By nature, the biggest specimens of speckled trout are lazy. They are old, fat, and seem to have lost their vigor for fighting the young ones for shrimp and menhaden. That means when you run into a school of specks feeding in the fall, the biggest specks will be belly-to-the-bottom.

Instead of fishing a soft plastic lure on a 1/8- or 1/4-ounce jighead, simply upgrade the head to 1/2-ounce so it sinks to the bottom quickly.

I personally prefer fishing with a 1/2-ounce silver spoon or deep-diving crankbait like the Fat Free Shad. I have started catching good numbers of trout on the Shad, which most anglers use for largemouth bass. It and other deep divers work for trout and are great for getting past the smaller surface feeders.

Another way to get bigger trout as well as reds is to fish on the outside of the feeding frenzy. If I have had my fill of smallish trout or are simply hungry for some tasty redfish fillets, I pull up about 20 yards farther out than you normally would while trout fishing under the birds. Then, I make pattern casts around the school with a Rat-L-Trap or 1/2-ounce silver spoons.

Live baiters can score by free-lining live finger mullet or small blue crab on a circle or Kahle hook. Anglers rarely use live crab in Texas waters, but it is very popular in Florida and it works here, too. Fiddler crabs will also work wonders, but they are very difficult to catch. Also, I do not know of any bait camps that carry them.

A few years ago while fishing with Mike Tennian of L&S Lures, I headed to the banks between Whisky Bayou and the Pines on Sabine Lake and found trout literally stacked against the shore.

Most of the time, trout are known for working out from the shorelines, but they were so tight to the bank that my partners and I were getting hits literally inches from the mud line. Small groups of birds (one to three) were diving over these small schools, which were holding much bigger trout than on the main lake.

We were fishing with the Mirrolure Catch 5 and a variety of topwaters. We caught the most fish by fishing them with a fast retrieve parallel to the shoreline. Most of the time, you’ll cast toward the shore, but once we figured out the fish were literally hugging the bank, we switched to casting down the shoreline to maximize the fishing action.

The areas that held the most trout were where there was a concentration of shad mixed in with shrimp. We found many shad with minimal trout, but when there were some shrimp skipping the top of the water as well, the specks were present. By the time this article hits, most of the shad will be gone so shrimp and mullet will be the primary food source for fall trout.

The whole scenario had me scratching my head because my theory has been that trout prefer easy access to doing hard work. On the main body of the bay even I could have swum like a fish and caught shad in my mouth. That is how thick they were. 

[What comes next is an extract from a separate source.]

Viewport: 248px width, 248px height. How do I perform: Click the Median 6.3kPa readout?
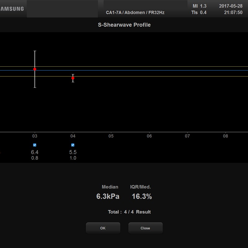point(108,196)
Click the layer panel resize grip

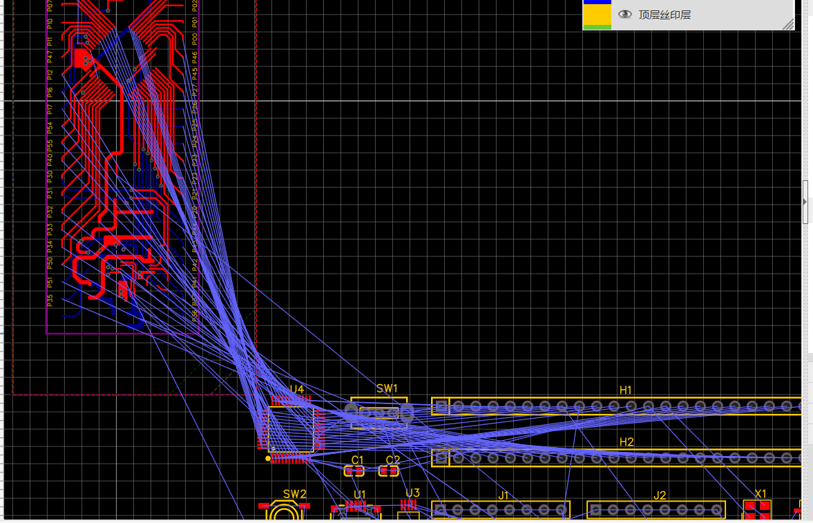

The next week, I returned to do some wade fishing in that area and noticed something interesting about the bottom in this location. Over a roughly 100-yard stretch between two well-defined points, the bottom dropped off steeply into some big potholes.

The bottom went from waist deep to chest deep and then it rose up to my knees. What I realized is that when Hurricane Rita blew through the area a couple of years earlier, it changed the bottom in this spot and made it deeper.

Then I got to look at the cuts coming from the marsh. At the time, the tide was coming in strong and was quite high, which was the same situation that Tennian and I encountered before.

I noticed a couple of small eddies in relation to the new ridges and potholes formed in the storm. The trout were feeding there because the shrimp and shad gathered in the eddy. At that point, they were probably trapped there by the feeding trout. This made perfect sense.

The Louisiana shoreline tends to form eddies on incoming tides around cuts, but they are usually small and filled with flounders. Because this location had several small cuts and major changes in topography, it formed a large eddy that was one giant pot of seafood gumbo for marauding specks.

The key was looking for birds (and trout of course) away from the fracas on the main bay and keying in on shorelines.

Remember, you are not going to find the trout of a lifetime under the birds, but if you follow these tips, you will improve your chances of bagging quality keepers instead.